De même qu'on a longtemps dit que François Mitterrand n'avait accepté de recevoir la francisque des mains du Maréchal Pétain que pour mieux servir la Résistance, de même a-t-on laissé courir le bruit qu'il n'était devenu ministre de la IVème République que pour mieux assurer la décolonisation.
Présenté hier en avant-première aux abonnés de Médiapart (1), le film s'attache à démonter ce mythe mais aussi à démontrer comment un homme de gauche installé aux affaires dans des Gouvernements successifs s'est laissé enfermer dans l'engrenage de la répression en devenant au nom de l'idéal républicain l'un de ses plus fervents partisans, contrairement à l'image qu'il a voulu se donner après coup, notamment en abolissant la peine de mort en France.
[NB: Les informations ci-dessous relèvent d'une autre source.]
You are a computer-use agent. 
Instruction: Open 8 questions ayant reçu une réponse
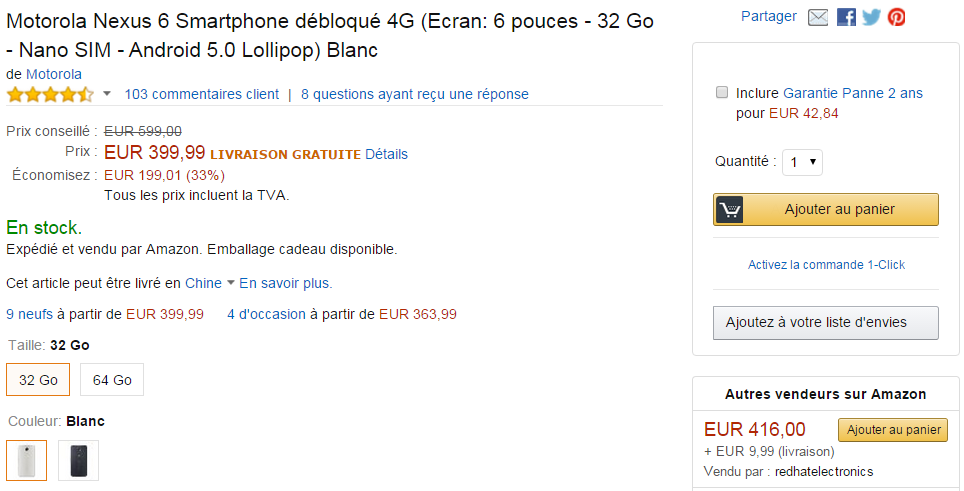click(415, 94)
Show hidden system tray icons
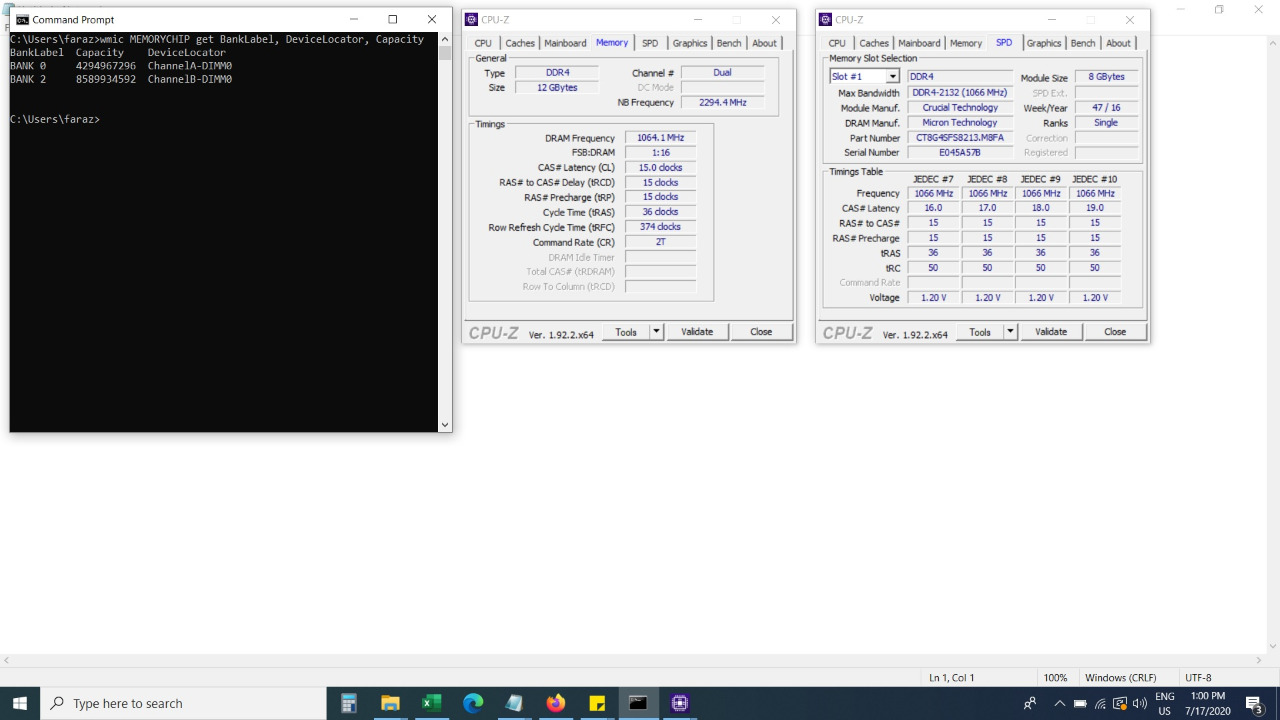Screen dimensions: 1280x720 click(1059, 703)
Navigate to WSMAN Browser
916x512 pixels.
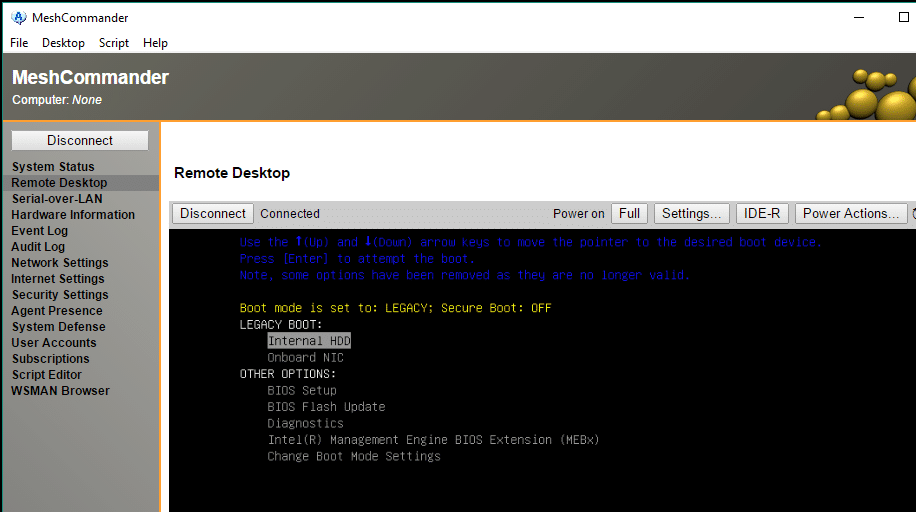click(60, 391)
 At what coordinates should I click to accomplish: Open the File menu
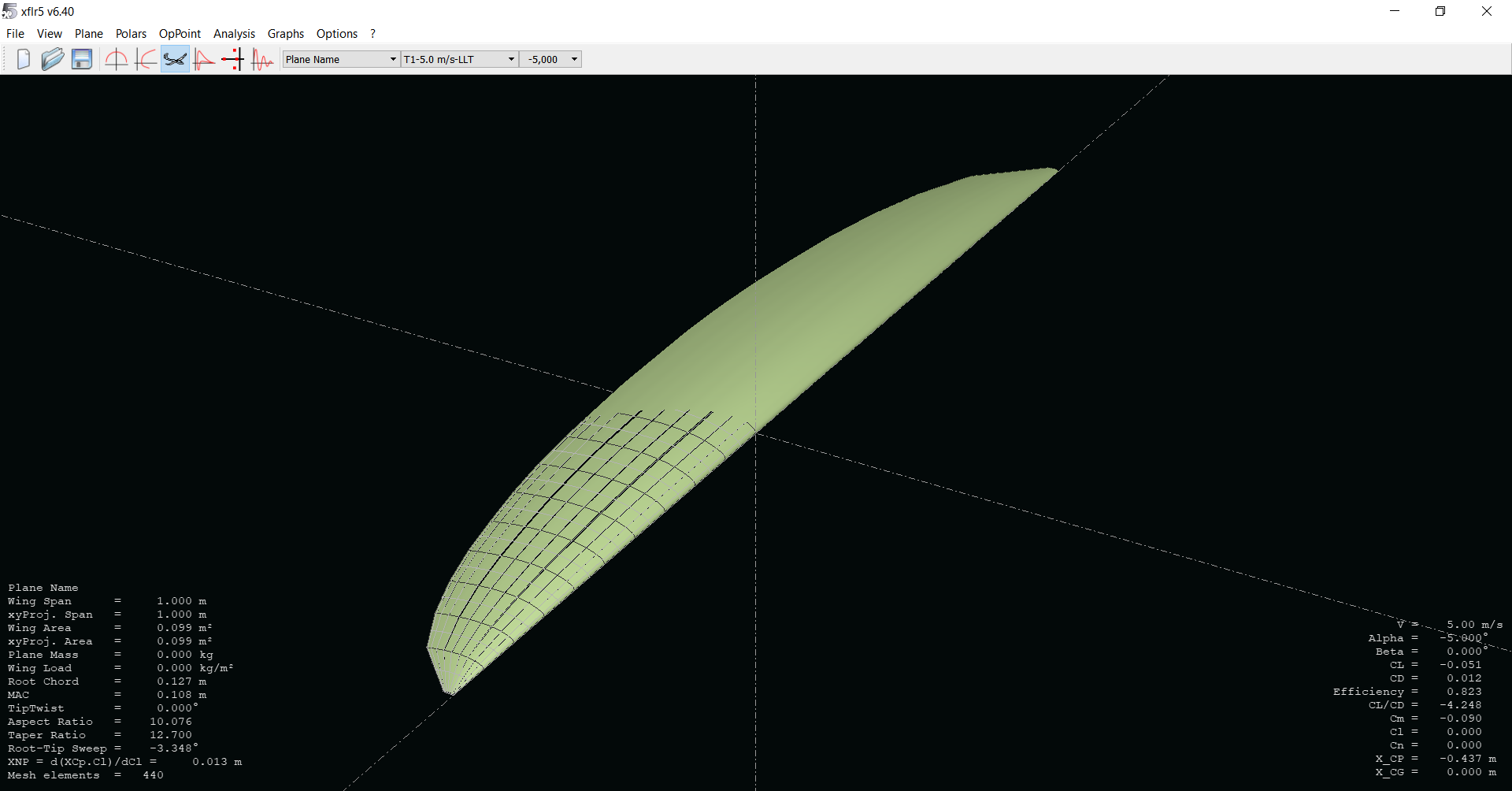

Réalisé par Frédéric Brunquell à partir de l'ouvrage de Benjamin Stora et de François Mayle intitulé : « François Mitterrand et la guerre d'Algérie » publié aux éditions Calmann-Lévy, un débat s'est ensuite engagé dans la salle avec les auteurs en présence d'Edwy Plenel , débat animé par Antoine Perraud qui en avait préalablement livré une analyse détaillée sur le site de Médiapart (1).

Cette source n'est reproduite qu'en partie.